Brief: Across the records that follow, how many lines contain the string "Toggle"? Answer with the number only.

═══ Task inputs ═══

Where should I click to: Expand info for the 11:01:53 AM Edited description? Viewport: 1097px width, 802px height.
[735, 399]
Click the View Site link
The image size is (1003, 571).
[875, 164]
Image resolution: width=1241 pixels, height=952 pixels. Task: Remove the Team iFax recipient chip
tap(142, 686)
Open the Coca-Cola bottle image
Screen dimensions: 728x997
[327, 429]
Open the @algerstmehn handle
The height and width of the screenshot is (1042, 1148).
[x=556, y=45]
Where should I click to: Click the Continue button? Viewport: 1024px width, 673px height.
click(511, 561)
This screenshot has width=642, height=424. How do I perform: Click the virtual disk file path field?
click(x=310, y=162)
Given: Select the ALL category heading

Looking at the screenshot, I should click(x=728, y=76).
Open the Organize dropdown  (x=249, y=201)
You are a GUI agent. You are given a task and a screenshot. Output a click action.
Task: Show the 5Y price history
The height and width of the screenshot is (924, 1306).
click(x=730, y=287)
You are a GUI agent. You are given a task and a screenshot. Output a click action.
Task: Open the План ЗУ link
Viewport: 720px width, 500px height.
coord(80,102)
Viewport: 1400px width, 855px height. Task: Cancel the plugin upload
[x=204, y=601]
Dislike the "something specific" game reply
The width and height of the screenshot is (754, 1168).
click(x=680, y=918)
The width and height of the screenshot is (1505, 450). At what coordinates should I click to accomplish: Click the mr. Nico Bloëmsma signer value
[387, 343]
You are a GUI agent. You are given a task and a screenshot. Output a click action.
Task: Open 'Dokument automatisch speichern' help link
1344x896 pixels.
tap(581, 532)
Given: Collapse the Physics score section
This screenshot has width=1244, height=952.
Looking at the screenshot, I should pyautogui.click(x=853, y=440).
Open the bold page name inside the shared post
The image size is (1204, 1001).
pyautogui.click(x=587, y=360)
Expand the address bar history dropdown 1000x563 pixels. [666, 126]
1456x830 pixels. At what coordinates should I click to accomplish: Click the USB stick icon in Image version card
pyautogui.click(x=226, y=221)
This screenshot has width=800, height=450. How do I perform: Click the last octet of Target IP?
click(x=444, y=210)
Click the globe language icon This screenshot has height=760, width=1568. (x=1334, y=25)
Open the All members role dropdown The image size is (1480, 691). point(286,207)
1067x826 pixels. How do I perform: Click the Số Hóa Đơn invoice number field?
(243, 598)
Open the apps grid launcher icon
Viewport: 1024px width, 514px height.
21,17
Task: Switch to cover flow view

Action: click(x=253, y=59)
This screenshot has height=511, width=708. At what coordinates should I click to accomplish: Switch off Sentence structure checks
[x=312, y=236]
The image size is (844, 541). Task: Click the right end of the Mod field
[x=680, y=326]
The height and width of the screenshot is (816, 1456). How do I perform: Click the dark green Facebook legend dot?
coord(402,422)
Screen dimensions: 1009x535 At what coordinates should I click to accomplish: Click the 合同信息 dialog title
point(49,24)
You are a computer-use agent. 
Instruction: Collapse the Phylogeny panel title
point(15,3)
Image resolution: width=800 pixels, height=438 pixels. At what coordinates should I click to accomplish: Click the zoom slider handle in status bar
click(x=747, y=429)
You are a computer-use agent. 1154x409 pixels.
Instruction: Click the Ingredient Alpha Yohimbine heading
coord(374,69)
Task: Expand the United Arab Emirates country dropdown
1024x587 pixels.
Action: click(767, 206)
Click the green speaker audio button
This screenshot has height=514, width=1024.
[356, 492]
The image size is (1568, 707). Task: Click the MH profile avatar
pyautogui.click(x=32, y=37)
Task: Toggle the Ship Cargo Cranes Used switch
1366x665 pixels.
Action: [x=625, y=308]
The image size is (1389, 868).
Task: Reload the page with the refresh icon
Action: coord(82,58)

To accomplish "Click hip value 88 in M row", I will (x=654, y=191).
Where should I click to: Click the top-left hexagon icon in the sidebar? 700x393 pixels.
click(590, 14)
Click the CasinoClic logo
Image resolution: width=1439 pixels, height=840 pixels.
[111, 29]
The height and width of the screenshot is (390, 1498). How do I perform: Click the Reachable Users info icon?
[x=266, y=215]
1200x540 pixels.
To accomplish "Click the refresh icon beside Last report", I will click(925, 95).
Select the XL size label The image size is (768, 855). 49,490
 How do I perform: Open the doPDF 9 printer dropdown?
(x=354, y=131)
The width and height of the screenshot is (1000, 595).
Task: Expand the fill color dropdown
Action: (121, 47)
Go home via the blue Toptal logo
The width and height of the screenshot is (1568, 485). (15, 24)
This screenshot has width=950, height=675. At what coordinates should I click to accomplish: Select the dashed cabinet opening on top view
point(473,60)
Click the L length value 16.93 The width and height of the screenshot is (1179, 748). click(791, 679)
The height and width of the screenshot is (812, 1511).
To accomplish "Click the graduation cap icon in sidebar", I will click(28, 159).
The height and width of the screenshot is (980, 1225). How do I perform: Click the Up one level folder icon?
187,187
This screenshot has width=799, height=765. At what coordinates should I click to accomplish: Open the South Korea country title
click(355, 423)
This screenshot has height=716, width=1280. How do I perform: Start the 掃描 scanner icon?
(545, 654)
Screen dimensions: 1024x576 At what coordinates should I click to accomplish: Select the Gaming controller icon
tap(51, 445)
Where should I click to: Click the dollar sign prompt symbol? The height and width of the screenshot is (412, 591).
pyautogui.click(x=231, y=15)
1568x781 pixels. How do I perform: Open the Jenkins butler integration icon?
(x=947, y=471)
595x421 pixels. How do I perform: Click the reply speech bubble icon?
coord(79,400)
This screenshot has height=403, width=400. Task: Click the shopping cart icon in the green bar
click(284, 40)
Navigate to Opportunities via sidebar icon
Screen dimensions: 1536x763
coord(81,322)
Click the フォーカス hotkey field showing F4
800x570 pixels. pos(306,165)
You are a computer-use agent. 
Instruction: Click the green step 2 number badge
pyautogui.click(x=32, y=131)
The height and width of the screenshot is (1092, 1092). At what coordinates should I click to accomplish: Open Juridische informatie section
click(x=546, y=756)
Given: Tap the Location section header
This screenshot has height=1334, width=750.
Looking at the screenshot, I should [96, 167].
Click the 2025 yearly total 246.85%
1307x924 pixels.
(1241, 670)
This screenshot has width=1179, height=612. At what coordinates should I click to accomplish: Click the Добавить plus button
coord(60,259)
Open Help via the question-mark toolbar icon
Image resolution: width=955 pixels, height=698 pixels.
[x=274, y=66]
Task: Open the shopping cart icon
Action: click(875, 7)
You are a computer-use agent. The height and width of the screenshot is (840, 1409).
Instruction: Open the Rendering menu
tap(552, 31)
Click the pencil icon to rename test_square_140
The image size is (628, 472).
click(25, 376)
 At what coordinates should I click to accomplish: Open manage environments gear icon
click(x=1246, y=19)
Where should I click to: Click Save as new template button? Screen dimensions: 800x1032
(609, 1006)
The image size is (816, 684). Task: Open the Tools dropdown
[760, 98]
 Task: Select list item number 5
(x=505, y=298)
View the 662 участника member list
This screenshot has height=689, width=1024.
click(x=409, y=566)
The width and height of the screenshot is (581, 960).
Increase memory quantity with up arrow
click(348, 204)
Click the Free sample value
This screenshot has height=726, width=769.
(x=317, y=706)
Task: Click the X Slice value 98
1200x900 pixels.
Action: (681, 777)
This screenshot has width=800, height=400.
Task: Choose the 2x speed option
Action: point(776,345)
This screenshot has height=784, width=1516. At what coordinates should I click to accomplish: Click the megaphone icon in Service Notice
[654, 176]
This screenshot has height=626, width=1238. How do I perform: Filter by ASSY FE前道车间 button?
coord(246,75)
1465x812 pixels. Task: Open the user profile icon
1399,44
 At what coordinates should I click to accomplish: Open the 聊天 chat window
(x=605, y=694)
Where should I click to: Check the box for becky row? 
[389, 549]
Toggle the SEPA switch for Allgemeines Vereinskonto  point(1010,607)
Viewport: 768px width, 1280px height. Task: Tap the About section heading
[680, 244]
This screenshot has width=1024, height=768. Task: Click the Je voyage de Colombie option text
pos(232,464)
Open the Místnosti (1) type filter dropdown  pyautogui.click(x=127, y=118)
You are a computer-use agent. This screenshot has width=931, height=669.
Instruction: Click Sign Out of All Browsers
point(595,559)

═══

Task result: 2